[Problem to solve] Lines below starting with the line with "Click the third icon, folder with red mark" and going on through the line with "Select the 開閉センサーS" must be output exactly; the rest of the records must be left out.

[Stored items]
■ ■ ■ ■

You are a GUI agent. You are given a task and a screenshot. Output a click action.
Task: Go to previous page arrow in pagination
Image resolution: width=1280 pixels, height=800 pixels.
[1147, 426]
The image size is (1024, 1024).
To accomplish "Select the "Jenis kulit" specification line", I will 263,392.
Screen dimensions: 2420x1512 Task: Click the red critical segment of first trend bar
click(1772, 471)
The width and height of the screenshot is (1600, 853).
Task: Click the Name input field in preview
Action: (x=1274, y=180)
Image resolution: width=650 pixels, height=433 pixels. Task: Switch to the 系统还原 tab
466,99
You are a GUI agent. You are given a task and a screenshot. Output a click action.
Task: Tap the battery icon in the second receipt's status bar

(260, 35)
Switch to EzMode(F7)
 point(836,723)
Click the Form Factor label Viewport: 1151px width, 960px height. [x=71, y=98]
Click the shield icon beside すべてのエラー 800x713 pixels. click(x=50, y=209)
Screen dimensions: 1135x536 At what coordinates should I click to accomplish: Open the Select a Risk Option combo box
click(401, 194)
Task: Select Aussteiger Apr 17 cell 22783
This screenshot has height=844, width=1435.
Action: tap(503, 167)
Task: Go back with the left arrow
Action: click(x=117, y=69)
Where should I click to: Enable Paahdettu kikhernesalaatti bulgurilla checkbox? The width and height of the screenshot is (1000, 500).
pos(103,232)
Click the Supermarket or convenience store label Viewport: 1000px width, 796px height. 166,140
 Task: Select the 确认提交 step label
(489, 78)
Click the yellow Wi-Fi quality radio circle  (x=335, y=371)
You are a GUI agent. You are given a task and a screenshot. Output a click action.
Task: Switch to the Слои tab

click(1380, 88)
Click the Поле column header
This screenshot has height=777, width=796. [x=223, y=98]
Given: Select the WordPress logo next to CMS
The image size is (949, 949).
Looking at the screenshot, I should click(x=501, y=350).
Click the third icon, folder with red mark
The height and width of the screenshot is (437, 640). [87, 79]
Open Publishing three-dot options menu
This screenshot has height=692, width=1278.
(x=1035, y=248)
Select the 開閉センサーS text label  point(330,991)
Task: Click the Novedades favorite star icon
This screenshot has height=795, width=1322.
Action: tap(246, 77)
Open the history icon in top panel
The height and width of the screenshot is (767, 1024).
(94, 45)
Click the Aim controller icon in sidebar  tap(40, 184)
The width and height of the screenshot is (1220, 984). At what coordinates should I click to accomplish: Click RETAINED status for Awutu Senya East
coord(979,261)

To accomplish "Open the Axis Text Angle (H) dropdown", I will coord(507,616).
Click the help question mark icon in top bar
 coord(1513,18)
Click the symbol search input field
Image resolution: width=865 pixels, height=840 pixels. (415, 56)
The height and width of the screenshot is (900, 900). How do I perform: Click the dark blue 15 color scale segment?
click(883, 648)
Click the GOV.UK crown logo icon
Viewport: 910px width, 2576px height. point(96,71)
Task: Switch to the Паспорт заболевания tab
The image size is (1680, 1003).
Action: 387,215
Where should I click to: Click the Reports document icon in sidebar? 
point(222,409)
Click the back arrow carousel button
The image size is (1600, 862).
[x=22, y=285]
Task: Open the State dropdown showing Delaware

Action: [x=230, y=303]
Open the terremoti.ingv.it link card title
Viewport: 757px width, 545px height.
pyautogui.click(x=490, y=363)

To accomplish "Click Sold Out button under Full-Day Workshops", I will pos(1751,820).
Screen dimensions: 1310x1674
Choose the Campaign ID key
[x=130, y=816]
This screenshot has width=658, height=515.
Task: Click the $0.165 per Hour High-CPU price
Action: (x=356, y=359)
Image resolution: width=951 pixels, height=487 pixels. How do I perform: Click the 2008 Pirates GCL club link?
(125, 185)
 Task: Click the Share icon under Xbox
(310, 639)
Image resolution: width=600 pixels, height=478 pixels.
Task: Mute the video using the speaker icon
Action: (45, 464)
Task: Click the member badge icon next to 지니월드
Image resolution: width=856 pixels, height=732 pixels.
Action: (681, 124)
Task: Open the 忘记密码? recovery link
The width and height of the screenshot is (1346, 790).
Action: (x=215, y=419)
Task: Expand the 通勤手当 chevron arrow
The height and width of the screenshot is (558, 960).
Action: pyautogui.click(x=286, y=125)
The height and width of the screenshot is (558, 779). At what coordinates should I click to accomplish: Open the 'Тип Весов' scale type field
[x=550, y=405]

■ ■ ■ ■

[Answer section]
Click the third icon, folder with red mark
The height and width of the screenshot is (437, 640). [87, 79]
Open Publishing three-dot options menu
This screenshot has height=692, width=1278.
(x=1035, y=248)
Select the 開閉センサーS text label  point(330,991)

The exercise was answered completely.